- _What you will do_
[a] From the passage below on Israel's prisoner exchanges, reproduce word for word the stretch starting at "Of course, a" and ending after "kind of principles.".
[b] Extend the opinion piece on Israel's prisoner exchanges below, starting right after its last sentence.

If words are indeed a window to the soul, then perhaps one can understand - but not justify - the murder of our language that took place last week.
"Udi and Eldad come home." This deliberate butchery of words and the cynical distortion of their meaning is an etymological-psychological symptom of the suicidal tendencies gnawing at Israel's soul, culminating in a swap of the living for the dead.
Of course, a line runs from the infamous Ahmed Jibril prisoner exchange in 1985, when Israel swapped 1,150 prisoners for three soldiers, to the Nasrallah deal, which will be remembered with shame. The line also passes through the deal that led to the release of Elchanan Tennenbaum in 2004.
The picture that emerges is one of a breakdown in the resolve of Israel's leadership and its ability to fend off pressure from the soldiers' families (who are blameless).
There have been zigzags. Israel's tough stance in the Nachshon Wachsman kidnapping was a swing in the right direction, even though it ended badly. In the case of Gilad Shalit, Olmert is trying to stick to some kind of principles.

- _Excerpted records_

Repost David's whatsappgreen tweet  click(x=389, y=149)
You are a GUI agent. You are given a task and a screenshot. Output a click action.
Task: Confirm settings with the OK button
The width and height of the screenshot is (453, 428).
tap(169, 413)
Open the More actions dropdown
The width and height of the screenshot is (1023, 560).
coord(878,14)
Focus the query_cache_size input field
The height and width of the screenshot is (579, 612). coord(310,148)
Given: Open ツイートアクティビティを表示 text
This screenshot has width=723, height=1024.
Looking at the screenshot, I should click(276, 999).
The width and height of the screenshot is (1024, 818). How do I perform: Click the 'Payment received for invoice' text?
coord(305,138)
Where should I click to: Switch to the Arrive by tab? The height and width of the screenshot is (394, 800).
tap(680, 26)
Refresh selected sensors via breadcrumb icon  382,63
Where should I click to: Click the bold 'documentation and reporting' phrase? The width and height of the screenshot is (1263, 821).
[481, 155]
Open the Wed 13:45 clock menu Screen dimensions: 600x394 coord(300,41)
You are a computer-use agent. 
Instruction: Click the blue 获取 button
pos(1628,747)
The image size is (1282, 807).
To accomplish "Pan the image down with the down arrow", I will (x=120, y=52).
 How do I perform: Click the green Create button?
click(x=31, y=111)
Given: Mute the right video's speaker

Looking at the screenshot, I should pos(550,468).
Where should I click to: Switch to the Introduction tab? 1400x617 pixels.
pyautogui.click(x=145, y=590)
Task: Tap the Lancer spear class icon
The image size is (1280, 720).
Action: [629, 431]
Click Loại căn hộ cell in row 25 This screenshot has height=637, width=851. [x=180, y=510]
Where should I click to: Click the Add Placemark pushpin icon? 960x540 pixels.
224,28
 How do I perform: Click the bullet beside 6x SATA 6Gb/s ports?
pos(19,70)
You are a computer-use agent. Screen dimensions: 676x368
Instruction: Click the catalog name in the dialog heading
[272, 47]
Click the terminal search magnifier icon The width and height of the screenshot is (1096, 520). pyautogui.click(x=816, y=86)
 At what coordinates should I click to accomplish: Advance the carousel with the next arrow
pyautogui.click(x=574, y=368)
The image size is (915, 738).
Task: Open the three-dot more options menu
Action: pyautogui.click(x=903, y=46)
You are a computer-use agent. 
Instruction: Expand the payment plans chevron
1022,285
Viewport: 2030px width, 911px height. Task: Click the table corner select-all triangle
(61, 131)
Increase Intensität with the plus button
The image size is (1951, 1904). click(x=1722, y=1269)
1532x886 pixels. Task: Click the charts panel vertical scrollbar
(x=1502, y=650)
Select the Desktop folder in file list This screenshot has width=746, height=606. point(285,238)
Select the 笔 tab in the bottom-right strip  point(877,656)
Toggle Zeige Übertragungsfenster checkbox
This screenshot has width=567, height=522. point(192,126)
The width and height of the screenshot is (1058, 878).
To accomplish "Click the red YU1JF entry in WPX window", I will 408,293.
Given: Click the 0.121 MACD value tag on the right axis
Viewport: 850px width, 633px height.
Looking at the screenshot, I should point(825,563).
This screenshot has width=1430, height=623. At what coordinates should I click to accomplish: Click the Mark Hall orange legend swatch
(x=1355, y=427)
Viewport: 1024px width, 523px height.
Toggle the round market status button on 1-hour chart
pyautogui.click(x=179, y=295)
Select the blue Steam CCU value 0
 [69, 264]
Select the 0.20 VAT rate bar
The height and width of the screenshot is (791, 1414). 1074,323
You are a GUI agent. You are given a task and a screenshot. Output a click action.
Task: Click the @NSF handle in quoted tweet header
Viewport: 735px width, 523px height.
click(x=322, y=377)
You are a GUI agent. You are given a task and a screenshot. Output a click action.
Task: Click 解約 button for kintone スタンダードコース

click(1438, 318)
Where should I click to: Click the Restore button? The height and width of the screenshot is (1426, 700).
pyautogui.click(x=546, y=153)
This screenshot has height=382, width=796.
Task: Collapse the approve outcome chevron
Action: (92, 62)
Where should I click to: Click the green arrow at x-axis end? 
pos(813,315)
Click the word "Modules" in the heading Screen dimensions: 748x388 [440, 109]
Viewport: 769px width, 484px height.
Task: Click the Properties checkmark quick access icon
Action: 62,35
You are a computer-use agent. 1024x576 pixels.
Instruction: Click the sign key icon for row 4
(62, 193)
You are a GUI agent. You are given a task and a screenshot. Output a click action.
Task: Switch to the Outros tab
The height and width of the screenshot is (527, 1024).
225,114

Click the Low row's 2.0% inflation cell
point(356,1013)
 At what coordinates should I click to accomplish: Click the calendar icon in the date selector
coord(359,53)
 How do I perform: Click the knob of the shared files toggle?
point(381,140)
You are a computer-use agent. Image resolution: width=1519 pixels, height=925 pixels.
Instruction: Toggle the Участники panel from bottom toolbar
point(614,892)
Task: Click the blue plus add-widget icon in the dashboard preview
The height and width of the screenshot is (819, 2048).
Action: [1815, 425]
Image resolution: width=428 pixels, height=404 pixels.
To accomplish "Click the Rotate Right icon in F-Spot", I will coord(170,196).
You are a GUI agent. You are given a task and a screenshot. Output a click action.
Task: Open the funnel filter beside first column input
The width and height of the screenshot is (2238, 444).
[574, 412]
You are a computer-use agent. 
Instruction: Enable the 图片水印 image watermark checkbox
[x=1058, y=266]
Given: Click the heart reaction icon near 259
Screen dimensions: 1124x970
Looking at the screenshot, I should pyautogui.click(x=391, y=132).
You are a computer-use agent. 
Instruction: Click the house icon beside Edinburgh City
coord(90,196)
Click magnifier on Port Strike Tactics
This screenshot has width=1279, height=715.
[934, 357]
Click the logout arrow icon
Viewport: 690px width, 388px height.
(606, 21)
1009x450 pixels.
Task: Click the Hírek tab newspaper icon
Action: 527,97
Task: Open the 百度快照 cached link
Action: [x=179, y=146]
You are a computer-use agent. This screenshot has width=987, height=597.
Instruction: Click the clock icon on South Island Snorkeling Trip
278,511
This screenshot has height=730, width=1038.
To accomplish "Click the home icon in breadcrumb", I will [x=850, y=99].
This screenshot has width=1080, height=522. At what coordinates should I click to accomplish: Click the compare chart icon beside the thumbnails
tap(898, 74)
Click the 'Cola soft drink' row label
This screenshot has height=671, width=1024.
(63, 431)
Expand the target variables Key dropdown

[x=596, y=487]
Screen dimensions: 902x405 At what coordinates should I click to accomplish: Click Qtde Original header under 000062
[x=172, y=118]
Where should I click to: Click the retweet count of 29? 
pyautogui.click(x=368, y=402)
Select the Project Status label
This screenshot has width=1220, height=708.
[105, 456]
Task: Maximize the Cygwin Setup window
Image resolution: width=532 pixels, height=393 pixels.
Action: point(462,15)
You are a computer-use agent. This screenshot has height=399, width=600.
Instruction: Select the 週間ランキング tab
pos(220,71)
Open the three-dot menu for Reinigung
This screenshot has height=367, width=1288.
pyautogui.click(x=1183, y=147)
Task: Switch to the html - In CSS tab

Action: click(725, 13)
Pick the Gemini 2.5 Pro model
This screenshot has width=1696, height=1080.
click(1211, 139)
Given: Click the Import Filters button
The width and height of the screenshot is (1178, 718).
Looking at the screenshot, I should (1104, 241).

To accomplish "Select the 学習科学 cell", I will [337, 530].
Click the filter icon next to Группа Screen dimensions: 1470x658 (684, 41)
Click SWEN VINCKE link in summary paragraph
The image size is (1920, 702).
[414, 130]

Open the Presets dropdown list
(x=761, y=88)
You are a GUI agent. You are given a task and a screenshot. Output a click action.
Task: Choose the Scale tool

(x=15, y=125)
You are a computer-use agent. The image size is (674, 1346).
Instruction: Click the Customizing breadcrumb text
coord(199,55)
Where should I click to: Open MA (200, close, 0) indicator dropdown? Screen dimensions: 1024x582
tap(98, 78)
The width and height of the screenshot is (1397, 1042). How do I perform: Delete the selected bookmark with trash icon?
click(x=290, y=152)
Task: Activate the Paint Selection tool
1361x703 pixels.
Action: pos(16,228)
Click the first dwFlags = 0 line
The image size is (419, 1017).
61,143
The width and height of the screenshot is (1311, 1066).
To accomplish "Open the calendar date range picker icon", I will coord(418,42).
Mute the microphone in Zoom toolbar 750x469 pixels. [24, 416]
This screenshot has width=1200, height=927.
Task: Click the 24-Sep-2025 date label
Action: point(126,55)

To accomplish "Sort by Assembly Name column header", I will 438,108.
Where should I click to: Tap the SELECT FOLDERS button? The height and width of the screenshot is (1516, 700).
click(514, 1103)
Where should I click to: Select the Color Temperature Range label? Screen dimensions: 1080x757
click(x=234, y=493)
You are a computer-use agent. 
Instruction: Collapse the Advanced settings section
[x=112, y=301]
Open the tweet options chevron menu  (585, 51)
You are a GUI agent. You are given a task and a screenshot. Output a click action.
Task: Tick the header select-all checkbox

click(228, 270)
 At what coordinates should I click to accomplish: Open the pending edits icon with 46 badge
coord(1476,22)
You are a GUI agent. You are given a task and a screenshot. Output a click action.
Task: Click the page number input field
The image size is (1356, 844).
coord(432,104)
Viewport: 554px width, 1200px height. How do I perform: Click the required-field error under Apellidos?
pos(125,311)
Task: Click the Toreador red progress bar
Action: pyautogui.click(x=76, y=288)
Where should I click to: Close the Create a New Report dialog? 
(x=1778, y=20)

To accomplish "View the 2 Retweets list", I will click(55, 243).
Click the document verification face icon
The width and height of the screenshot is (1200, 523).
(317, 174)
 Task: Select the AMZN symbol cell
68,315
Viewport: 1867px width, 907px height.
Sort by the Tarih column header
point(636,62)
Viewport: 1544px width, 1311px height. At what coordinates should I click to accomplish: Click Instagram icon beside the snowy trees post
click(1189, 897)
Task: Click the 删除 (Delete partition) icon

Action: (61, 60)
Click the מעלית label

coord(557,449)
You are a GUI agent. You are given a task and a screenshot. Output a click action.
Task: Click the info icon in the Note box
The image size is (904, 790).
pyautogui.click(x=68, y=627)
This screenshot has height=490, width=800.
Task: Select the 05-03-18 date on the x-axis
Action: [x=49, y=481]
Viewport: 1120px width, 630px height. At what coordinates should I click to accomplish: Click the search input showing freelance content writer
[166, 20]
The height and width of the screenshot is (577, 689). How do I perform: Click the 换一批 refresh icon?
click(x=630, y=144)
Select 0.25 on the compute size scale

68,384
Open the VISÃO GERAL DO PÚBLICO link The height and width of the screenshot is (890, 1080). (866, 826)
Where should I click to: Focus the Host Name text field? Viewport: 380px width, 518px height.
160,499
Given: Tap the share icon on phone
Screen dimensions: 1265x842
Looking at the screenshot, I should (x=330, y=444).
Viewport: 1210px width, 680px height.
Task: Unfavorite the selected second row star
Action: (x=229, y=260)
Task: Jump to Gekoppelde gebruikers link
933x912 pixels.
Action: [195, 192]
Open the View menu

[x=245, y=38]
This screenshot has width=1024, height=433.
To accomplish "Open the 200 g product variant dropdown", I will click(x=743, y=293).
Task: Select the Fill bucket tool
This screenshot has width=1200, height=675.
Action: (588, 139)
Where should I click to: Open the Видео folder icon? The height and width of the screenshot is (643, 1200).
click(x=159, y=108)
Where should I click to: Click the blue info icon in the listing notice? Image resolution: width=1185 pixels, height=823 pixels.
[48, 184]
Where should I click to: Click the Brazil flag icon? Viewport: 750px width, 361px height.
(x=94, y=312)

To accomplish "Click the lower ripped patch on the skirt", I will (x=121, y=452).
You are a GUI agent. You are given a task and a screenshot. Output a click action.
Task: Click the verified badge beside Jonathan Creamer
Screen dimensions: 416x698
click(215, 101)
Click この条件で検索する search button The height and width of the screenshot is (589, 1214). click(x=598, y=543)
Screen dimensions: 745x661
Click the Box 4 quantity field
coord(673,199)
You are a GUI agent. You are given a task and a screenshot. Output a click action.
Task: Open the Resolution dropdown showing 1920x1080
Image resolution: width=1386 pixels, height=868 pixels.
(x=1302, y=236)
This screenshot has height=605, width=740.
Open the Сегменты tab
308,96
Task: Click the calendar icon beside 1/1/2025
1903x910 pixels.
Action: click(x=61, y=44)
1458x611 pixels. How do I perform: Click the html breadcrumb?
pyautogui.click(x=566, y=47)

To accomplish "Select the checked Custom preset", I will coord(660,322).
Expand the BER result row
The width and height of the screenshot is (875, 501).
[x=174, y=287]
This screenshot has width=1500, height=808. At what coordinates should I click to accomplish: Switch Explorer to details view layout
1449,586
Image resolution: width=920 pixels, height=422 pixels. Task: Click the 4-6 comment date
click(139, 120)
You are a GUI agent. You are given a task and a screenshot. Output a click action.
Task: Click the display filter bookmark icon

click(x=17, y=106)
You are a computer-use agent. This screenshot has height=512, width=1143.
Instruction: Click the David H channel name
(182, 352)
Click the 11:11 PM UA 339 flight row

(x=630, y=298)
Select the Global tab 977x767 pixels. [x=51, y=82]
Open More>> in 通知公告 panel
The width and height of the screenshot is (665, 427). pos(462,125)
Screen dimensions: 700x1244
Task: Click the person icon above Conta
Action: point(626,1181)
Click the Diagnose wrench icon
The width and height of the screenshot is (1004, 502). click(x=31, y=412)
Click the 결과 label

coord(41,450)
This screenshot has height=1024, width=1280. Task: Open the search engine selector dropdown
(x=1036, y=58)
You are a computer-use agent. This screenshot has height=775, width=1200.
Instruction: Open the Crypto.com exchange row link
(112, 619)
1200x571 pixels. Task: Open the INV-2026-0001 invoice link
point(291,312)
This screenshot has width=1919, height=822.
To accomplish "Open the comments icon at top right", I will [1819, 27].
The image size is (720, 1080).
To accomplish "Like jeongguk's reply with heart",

- _Exercise responses_
[a]
Of course, a line runs from the infamous Ahmed Jibril prisoner exchange in 1985, when Israel swapped 1,150 prisoners for three soldiers, to the Nasrallah deal, which will be remembered with shame. The line also passes through the deal that led to the release of Elchanan Tennenbaum in 2004.
The picture that emerges is one of a breakdown in the resolve of Israel's leadership and its ability to fend off pressure from the soldiers' families (who are blameless).
There have been zigzags. Israel's tough stance in the Nachshon Wachsman kidnapping was a swing in the right direction, even though it ended badly. In the case of Gilad Shalit, Olmert is trying to stick to some kind of principles.

[b]
But Israel's conduct in the Regev and Goldwasser case is not just a continuation of its weakening stance. It is a total break.
Walking straight into Nasrallah's trap, Olmert has blurred the most basic tenets of human ethics and Jewish tradition - the sanctity of human life, which comes before all, and the principles of "respect for the dead" and "Jewish burial", which are on a totally different level of importance.
The moment he agreed to negotiate for the return of Regev and Goldwasser without demanding proof that they were alive, Olmert turned the state into a doormat for terrorists. He has turned the sacrifice of those who died in the Second Lebanon War into a sacrifice in vain.
But Olmert is not the only one guilty of obfuscating the meaning of words with his constant talk of "our boys coming home". Many other policy-makers and shapers of public opinion also knew that "Udi" was not Udi any more, and the same for Eldad. They knew that "coming home" no longer applied.
So why keep pumping out this deceitful terminology? To suppress any genuine public debate? To deter anyone who sought to avoid being swept up in the populist waves of necrophilia that dictated newspaper headlines?
A primitive death cult, sanctifying death and the dead, is polluting our culture. Charlatans who spout their perverted ideas of "Jewish tradition" are turning the tools used in the truly sacred task of scraping down burnt-out buses to collect remnants of human flesh into a spade for digging into the dark corners of our national psyche.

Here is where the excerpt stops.